Figure 7 shows the breakdown of the CMU, OSU, and LSU template code, as well as the MPI communication architecture template code. This measurement was taken after removing comments and blank lines from the templates, and should only be considered as an approximation. We consider the number of lines of control constructs, code constructs, and external support libraries (i.e., code from the original implementation that did not need to be converted to template code). The breakdown shows that the control constructs are relatively evenly matched with the code constructs. In contrast, the original implementation of the CMU algorithm in the Fx parallelizing compiler [23] required roughly 15,000 lines of compiler code. Given that the CMU algorithm itself contains less than 1,000 lines of code, we can see that the vast majority of the 15,000 lines was dedicated to compile-time control. Because the Catacomb templates contain far less code devoted to compile-time control, the implementation is far more maintainable.

7 Related work

7.1 Templates and macro processing

Code composition includes control constructs that allow generalized computation at compile time. The concept of compile-time compilation has been around for some time. A widely-used example today is the C preprocessor. Its computational power is extremely limited, though; for example, looping is not possible, either directly or through recursion. Furthermore, its decoupling from the compiler prevents anything like the single-phase integrated execution model mentioned in this document at the end of Section 4. A consequence that many C programmers may be familiar with is the inability to perform preprocessor operations like #if sizeof(int)==4. PL/I [15] offers a more powerful preprocessor. However, it also is incapable of a single-phase execution mode, and neither it nor the C preprocessor is equipped to perform structural queries on general expressions, a feature critical to code composition.

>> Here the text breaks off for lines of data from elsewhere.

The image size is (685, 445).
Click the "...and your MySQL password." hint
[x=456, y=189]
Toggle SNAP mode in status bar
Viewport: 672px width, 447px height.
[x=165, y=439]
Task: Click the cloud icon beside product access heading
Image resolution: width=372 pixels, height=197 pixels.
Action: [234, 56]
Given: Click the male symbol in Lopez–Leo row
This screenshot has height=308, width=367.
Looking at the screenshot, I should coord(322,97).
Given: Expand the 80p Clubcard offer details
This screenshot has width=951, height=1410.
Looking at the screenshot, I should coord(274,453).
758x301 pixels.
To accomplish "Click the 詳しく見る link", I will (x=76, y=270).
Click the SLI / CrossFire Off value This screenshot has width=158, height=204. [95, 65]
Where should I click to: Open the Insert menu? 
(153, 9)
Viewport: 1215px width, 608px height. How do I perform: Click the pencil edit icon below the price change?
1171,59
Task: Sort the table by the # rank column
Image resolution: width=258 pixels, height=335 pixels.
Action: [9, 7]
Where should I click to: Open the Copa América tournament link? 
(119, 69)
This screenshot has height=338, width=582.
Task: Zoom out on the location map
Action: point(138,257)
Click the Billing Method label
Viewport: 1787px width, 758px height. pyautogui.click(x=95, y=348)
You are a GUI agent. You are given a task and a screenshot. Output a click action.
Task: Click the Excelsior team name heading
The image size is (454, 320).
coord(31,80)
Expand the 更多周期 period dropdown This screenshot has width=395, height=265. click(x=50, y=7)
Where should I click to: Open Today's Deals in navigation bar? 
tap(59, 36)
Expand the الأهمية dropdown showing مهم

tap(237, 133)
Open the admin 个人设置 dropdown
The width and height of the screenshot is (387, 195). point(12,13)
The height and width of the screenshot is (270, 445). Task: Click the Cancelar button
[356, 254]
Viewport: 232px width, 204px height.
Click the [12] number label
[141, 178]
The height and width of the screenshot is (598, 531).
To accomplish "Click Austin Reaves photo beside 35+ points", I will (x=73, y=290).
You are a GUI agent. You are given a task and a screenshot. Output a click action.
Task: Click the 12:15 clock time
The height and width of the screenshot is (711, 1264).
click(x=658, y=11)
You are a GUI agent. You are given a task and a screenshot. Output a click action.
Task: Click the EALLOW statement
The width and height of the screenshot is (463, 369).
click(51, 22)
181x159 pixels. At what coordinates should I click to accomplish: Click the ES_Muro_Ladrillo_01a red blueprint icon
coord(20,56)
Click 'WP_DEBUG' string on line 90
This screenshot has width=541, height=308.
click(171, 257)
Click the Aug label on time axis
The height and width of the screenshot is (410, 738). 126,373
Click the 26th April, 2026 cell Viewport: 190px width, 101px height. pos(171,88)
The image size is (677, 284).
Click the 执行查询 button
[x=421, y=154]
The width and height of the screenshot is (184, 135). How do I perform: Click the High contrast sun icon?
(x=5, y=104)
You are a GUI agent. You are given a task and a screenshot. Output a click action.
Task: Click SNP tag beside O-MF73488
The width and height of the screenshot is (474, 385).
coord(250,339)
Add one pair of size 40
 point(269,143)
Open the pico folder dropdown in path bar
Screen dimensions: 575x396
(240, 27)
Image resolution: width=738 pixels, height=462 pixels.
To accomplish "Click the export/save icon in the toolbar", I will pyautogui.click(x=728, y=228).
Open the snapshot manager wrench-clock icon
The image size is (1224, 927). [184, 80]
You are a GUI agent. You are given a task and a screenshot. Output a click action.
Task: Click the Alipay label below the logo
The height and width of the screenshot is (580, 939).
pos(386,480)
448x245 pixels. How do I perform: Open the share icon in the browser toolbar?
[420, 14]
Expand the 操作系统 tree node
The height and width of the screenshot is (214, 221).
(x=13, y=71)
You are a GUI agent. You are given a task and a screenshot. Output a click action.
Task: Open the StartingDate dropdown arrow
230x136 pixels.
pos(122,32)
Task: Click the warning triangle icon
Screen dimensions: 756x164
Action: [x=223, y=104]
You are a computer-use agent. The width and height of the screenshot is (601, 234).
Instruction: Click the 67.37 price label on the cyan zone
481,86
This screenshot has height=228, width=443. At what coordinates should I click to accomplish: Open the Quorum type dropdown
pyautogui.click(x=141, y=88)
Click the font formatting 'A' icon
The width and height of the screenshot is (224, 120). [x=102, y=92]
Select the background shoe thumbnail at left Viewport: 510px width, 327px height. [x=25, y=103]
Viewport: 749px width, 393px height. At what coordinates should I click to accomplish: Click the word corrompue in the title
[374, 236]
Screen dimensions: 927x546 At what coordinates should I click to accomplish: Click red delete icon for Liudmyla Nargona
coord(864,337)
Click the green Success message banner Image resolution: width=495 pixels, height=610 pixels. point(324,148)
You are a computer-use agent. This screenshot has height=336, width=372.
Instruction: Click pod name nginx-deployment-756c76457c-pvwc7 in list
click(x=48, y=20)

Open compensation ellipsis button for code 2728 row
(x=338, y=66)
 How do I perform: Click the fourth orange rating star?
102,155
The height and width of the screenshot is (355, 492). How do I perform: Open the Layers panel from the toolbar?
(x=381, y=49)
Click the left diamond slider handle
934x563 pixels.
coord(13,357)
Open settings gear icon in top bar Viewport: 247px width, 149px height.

The C++ template system provides a simple way to generate new functions and methods, tailored to a specific data type. Veldhuizen [27] has developed a mechanism called expression templates, which allows the template system to compose code in more complex ways, based on the structure of input expressions. For example, with the appropriate declaration of x and definition of integrate, the statement double result = integrate(x/(1.0+x), 0.0, 10.0); produces custom code at compile time to integrate the function over the domain . While this is an interesting way to gain compile-time control over the structure of an expression, in practice the specifications end up being overly complex and unreadable.

There are other macro extensions to C (e.g., Safer_C [16] and Programmable Syntax Macros [29]) that offer many of the same benefits as Catacomb. These systems are generally not extensible like Catacomb, and do not offer an integrated single-phase execution model, thus precluding the use of global optimizations in the macro processing decisions.

Barrett et al. [5] use the concept of templates in a numerical computation context. Templates are designed and written in a high-level language to handle specific features of iterative solvers for linear systems (e.g., sparse or dense, convergence requirements, sequential or parallel, data layout). At compile time, the system automatically finds the right set of templates to match the needs of the user. This kind of system fits well within the code composition framework we describe.

7.2 Partial evaluation

Like most optimizing compilation systems, Catacomb and the concept of code composition are related to the field of partial evaluation [12]. A partial evaluation system takes as input a program in a source language, and a set of known inputs to the program, and produces a residual program specialized for those particular inputs. The code templates are similar to a two-level version of an imperative input language. The control constructs, including the control variables, explicitly have a static binding time. The binding times of the code constructs are analyzed online using the global optimization framework, allowing some variables and statements to be classified as static, rather than the default of dynamic. Catacomb's technique of bounds analysis has some similarity to bounded static variation, in which the partial evaluator can restrict an otherwise-dynamic variable to a finite set of static values.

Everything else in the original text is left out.